Review by Hayden Thorne
And if the modern reader after turning a page or two finds his attention held and wants to go on reading it will mean that this book has become at last what in fact it was always meant to be—a realistic but romantic story of healthy adolescence set against the background of an average English Public School.
Alec Waugh (older brother of Evelyn Waugh of Brideshead Revisited fame) wrote The Loom of Youth when he was seventeen-and-a-half-years-old. He was, he admits in his introduction, lost in nostalgia as well as rebellion. He’d been expelled from his school – Sherborne School in Dorset – for engaging in homosexual practices, i.e., a mild flirtation with a younger boy. He remains the only student to be expelled from Sherborne.
Part (perhaps a great part) of the book’s notoriety rests on its matter-of-fact treatment of homosexuality among public school boys, the other part being Waugh’s scathing attack on the public school system.
If potential readers pick up this book all agog over boarding school romances, they shouldn’t hold their breath. I myself, being a fan of schoolboy romance, was sorely disappointed with – not to mention baffled by – the controversy, given the extreme brevity of the “infamous gay theme.” Then again, I’m a reader from the 21st century – hardened and liberal – who wouldn’t even blink at the sight of same-sex couples holding hands or kissing publicly, smack dab in the middle of downtown Berkeley.
As for the novel’s gay angle? Not only does it take place toward the end of the book, but it also covers a whopping half a chapter. Half a chapter. It resurfaces afterwards in – and, yes, I counted – two sentences total in reference to Gordon’s romantic friendship with Morcombe. To get there, one has to slog through several chapters of fascinating, humorous, and excruciatingly tedious accounts of Gordon Caruthers’ life in Fernhurst.

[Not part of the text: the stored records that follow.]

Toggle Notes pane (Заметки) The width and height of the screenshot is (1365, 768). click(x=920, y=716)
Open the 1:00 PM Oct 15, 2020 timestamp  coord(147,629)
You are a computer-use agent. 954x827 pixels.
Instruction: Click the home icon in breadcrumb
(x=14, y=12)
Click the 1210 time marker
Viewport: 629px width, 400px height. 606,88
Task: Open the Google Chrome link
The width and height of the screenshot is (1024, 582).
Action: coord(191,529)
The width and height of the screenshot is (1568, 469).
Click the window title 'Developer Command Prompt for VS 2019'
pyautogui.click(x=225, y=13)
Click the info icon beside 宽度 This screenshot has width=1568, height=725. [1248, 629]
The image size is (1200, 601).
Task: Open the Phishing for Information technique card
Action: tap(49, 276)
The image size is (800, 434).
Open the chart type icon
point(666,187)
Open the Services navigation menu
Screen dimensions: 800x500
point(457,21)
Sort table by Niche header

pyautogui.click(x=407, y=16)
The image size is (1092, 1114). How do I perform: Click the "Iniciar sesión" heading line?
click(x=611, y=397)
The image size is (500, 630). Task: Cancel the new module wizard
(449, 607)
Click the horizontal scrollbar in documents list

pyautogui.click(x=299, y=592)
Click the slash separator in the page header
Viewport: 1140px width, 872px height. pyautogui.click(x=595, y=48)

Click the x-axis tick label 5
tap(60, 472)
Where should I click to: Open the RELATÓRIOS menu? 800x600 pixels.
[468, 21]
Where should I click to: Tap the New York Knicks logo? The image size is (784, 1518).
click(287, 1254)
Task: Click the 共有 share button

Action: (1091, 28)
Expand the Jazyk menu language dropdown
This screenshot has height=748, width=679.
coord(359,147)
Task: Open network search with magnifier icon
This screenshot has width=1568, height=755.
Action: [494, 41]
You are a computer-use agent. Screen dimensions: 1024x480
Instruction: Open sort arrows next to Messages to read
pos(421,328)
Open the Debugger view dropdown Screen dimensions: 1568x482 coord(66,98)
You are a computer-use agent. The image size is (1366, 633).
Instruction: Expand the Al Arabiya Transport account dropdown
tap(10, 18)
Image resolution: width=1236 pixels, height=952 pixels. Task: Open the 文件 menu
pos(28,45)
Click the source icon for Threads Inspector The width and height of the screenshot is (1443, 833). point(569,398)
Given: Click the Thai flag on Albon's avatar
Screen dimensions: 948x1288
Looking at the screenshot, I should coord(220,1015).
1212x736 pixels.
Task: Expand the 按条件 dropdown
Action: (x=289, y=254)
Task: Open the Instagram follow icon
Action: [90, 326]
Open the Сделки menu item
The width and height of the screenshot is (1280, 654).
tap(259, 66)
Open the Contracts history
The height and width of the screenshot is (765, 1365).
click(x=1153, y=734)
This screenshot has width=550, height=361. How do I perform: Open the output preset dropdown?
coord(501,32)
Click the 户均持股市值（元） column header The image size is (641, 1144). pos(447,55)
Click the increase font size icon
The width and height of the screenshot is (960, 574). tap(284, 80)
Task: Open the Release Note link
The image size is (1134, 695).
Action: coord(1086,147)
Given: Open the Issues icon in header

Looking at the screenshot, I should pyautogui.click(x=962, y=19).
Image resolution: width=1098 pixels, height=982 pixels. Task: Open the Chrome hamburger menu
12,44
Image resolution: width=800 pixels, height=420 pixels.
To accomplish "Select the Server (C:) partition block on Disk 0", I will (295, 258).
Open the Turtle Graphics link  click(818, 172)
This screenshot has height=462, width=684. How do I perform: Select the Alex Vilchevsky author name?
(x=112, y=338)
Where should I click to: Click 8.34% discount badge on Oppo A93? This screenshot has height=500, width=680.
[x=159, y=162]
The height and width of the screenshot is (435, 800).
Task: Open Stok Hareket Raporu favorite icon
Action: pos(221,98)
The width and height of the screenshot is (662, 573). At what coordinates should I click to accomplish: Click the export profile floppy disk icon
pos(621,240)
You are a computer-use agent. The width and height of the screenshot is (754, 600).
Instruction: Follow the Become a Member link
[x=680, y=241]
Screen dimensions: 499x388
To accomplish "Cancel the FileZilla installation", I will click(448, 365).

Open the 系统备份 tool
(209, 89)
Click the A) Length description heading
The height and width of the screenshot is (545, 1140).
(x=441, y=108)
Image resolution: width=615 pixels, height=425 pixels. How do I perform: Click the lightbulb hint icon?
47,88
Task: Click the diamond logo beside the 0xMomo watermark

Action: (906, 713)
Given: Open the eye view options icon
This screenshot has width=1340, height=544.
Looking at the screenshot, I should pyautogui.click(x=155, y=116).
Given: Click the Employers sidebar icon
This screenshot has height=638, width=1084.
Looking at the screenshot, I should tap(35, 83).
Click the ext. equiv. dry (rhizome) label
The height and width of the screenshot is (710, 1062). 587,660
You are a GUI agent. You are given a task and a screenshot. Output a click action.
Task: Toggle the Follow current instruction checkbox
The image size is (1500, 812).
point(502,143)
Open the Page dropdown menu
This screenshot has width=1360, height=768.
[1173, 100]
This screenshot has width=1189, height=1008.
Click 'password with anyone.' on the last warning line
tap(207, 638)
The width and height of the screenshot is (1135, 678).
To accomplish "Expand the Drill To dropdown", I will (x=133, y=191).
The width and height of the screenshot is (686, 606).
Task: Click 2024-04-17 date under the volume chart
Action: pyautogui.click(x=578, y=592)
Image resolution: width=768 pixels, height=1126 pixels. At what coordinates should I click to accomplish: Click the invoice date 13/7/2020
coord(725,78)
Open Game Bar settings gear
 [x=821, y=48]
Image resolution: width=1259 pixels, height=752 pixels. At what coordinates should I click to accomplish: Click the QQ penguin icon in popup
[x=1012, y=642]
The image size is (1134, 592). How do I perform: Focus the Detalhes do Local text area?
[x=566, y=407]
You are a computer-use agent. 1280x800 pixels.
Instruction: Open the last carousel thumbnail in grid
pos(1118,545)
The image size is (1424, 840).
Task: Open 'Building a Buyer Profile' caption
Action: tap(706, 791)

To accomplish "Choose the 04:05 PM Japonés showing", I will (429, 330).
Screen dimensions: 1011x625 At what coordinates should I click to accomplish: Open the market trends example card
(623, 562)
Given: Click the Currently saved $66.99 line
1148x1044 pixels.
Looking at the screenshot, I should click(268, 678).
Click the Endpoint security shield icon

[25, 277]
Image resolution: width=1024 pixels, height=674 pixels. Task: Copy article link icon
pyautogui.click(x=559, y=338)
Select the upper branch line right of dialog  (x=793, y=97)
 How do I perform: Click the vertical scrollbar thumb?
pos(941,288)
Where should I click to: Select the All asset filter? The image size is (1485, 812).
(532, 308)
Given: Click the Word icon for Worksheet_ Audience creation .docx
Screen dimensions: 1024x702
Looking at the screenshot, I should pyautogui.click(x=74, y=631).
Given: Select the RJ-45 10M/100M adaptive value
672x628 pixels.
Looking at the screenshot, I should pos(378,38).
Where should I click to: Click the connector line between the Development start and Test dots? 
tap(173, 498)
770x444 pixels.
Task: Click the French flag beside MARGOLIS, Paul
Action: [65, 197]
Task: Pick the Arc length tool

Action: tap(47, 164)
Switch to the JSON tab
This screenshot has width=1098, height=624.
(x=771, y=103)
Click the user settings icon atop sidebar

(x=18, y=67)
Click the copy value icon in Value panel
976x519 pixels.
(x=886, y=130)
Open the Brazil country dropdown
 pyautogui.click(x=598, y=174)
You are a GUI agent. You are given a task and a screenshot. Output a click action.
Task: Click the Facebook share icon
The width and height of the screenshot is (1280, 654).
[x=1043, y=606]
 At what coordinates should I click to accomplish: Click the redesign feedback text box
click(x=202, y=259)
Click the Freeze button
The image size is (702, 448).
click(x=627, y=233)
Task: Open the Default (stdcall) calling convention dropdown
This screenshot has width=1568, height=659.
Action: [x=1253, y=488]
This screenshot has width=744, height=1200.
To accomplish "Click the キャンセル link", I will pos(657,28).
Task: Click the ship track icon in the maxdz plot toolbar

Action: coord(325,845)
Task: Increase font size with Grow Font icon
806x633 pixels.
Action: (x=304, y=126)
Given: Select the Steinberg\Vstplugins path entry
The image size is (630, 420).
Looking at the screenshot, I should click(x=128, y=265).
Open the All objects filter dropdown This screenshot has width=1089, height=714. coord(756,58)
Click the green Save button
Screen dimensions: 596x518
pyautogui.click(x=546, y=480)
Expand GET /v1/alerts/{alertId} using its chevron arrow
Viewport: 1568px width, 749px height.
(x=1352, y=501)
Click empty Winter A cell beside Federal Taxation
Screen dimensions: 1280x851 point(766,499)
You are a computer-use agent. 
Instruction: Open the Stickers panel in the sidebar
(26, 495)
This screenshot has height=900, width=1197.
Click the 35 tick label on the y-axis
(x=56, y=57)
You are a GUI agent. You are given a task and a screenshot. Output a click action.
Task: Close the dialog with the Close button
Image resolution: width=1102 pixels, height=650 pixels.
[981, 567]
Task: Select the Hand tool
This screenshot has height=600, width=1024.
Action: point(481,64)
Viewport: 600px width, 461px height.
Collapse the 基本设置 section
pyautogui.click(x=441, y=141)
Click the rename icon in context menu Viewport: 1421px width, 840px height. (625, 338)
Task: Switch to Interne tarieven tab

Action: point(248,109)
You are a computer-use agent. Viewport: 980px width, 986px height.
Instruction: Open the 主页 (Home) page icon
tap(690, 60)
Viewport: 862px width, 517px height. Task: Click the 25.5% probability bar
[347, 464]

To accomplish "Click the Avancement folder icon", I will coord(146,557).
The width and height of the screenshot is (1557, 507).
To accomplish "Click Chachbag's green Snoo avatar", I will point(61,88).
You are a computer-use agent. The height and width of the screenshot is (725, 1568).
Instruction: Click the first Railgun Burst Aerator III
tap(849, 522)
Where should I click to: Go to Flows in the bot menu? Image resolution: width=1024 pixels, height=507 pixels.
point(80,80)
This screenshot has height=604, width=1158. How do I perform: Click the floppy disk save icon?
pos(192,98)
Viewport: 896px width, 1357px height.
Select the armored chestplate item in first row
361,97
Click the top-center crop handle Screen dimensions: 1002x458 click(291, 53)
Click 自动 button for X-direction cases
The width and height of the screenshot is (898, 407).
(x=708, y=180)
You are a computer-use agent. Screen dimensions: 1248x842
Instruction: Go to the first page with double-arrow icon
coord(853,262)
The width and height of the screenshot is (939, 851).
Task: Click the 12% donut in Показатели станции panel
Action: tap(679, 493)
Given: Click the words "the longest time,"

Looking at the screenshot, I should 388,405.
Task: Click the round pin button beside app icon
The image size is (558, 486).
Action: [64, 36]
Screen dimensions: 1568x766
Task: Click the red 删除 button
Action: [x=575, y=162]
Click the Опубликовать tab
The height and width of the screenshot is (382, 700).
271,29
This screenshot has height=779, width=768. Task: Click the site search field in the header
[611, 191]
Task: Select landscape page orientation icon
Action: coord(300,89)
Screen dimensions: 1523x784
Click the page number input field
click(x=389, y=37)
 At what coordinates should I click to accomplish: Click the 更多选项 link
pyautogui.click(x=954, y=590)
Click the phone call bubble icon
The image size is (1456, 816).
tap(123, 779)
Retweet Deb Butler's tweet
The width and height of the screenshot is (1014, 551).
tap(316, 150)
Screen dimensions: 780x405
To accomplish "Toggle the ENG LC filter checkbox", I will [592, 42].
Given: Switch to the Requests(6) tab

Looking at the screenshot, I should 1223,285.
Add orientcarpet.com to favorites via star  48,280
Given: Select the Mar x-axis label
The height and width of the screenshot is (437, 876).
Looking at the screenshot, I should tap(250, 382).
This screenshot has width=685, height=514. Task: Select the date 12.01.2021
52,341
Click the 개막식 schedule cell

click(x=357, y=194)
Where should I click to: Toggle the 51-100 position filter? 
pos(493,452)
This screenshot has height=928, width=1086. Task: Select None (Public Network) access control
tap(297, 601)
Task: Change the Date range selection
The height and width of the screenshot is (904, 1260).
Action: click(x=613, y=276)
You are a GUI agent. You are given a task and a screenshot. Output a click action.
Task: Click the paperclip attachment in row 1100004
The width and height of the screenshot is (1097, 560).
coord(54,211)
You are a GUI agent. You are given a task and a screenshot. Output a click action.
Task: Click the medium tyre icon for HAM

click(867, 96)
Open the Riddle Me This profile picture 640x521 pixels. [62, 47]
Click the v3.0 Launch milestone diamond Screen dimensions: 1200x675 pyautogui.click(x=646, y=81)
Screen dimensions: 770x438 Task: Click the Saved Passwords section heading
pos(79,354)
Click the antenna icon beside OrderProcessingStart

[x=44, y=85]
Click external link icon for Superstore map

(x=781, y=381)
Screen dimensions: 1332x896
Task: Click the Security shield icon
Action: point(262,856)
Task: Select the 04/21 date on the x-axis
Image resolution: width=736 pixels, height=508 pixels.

On the whole, the book is well-written – wonderfully so, given Waugh’s age when he worked on it for six weeks. In this case his perspective greatly helps the novel’s satiric edge, having enjoyed and loved his school years, only to have them taken away from him over something so natural as the development of a deeper friendship with another boy. As master after ineffectual master parade across the pages, nearly all of whom become victims to the students’ pranks, one can almost imagine Waugh in his army uniform, grinning insanely as he scribbles down his criticisms of the public school system.
Waugh’s writing style is strong and natural, vividly descriptive and certainly dripping with a sly sense of humor. It’s very easy to be taken in by his cheeky observations, but it can also be a tiresome exercise in redundancy.
In exploring Gordon Caruthers’ school experiences from the moment he sets foot in Fernhurst as a thirteen-year-old till he leaves at nineteen, Waugh indulges – too much, I think – in recounting moment after moment, term after term, year after year, ad infinitum. Classes, sports, dorm life, pranks, ragging, cribbing, quarrels with masters – while at first these provide readers with an interesting first-hand, detailed account of public school life, after several chapters of the same thing, one feels his energy tapped and his brain frozen. In fact, I found myself skimming through all the football and cricket matches because while they demonstrate Waugh’s love for the sports, they really add nothing much to the story other than to stoke Gordon’s determination to rise to the top by his final year in school.
The novel’s redeemed in its final quarter. It’s largely because Gordon grows up, and he’s exposed to things other than sports, and he stops almost all of the silliness he used to indulge in with his friends. He’s exposed to poetry and things that go well beyond the superficial reach of sports and other academic goals. He meets Ferrers, a new master who stirs the pot with his modernist ideas. He develops a romantic attachment with Morcombe though he doesn’t quite understand what it is. He begins to question so many things, and the veneer of superficial schoolboy triumphs grows dim.
Much of the impact of the final chapters centers on England going to war against Germany. All of a sudden, schoolfriends and many of the younger masters are dropping out in order to enlist in the army. School life is affected by the war, and paradise suffers a sharp tug back down to earth. There’s a strong, poignant, elegiac undercurrent that runs through the last part of the book, and when Gordon finally leaves Fernhurst, it becomes a bittersweet moment. I was moved so much by the final chapters that I had to skim through the first part of the novel to let things sink in. Waugh’s purpose becomes clear, and all one has to do is to set the first few chapters next to the final ones, and he can see how far Gordon has traveled in his development. Suddenly all those horrible, tedious moments of dragging oneself through chapter after chapter of similar scenes and interchangeable characters are forgiven and forgotten – for the most part, that is.
FINAL NOTE: The copy I have has strange misplaced periods, by the bye. They pop up here and there, often in the middle of sentences, which threw me off again and again. I don’t know if that’s a printing issue that’s specific only to my edition (2007 BiblioBazaar), but it’s worth a quick heads up.